--- start of DATA LISTING ---

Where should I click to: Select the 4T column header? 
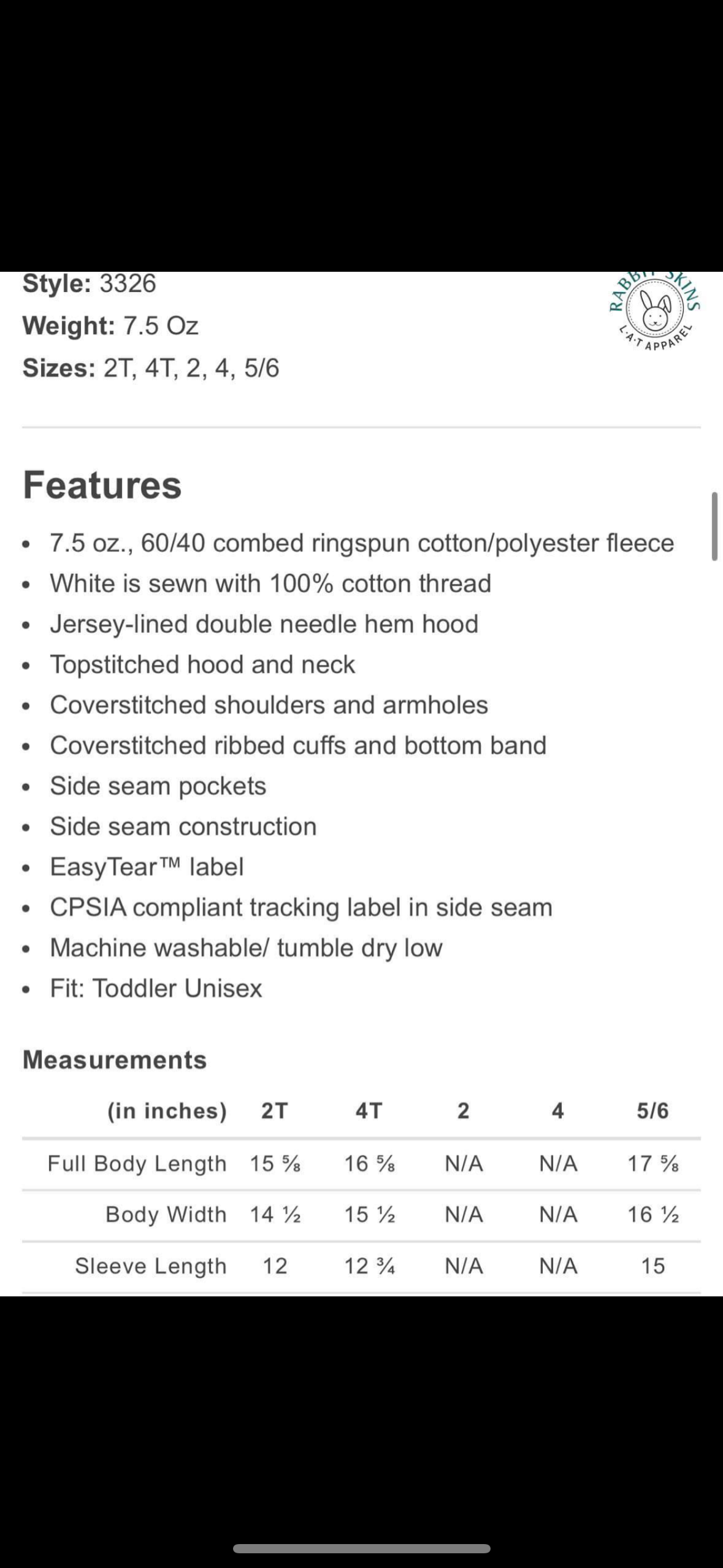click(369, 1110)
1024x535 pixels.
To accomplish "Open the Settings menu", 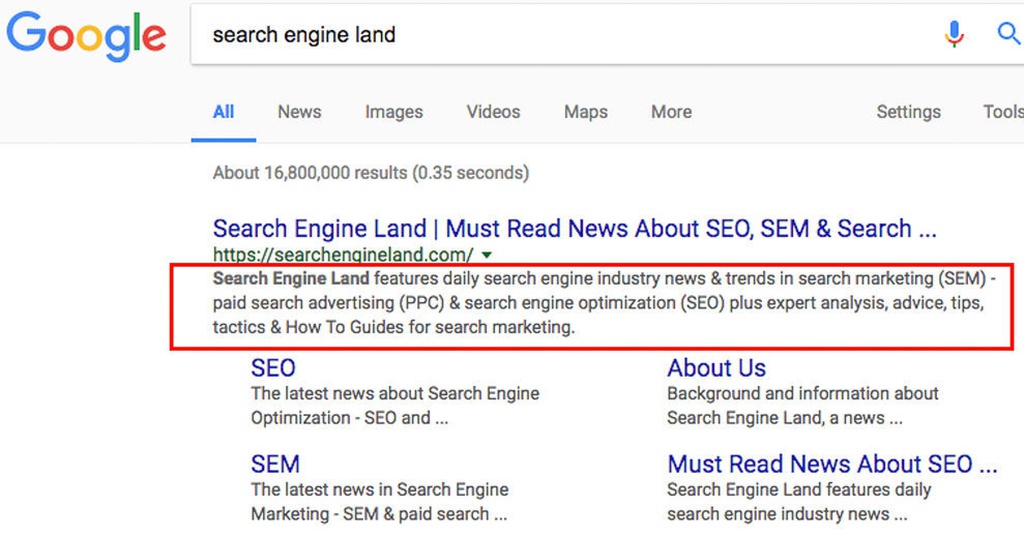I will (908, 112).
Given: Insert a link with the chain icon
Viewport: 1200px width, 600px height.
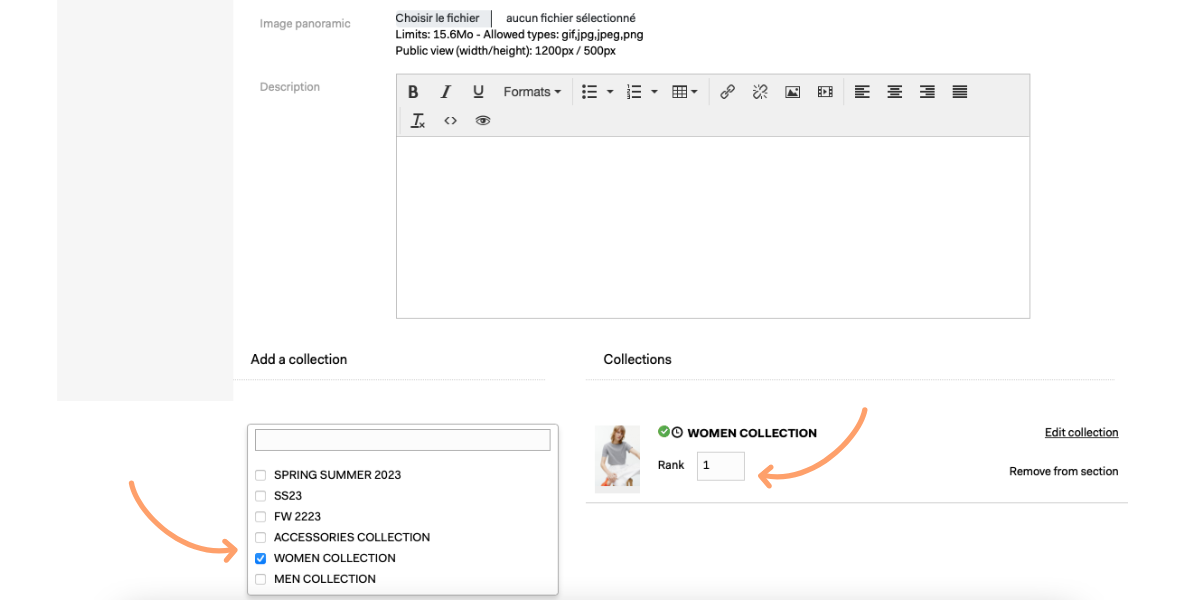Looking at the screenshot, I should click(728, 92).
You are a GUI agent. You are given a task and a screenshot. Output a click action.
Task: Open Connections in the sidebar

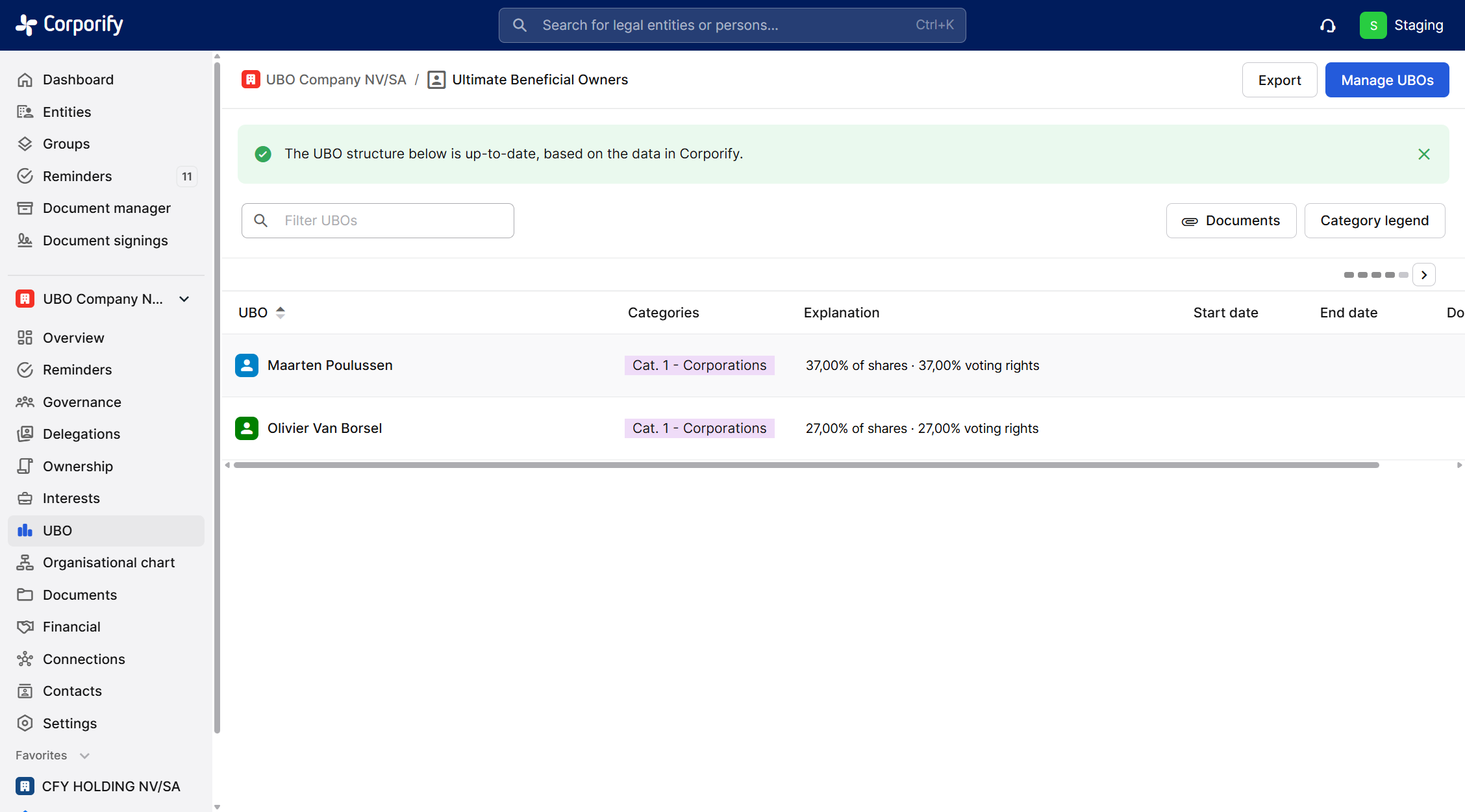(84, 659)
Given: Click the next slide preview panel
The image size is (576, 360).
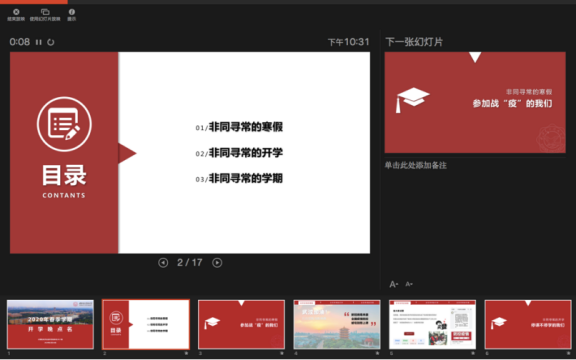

--- end of DATA LISTING ---

Reproduce word for word the part of the rows that opens with the line containing "Given: Insert a link with the chain icon" and runs through the end of the rows, leaving out the pictures.

Given: Insert a link with the chain icon
Viewport: 1200px width, 600px height.
Looking at the screenshot, I should click(728, 92).
You are a GUI agent. You are given a task and a screenshot. Output a click action.
Task: Open Connections in the sidebar

(84, 659)
Given: Click the next slide preview panel
The image size is (576, 360).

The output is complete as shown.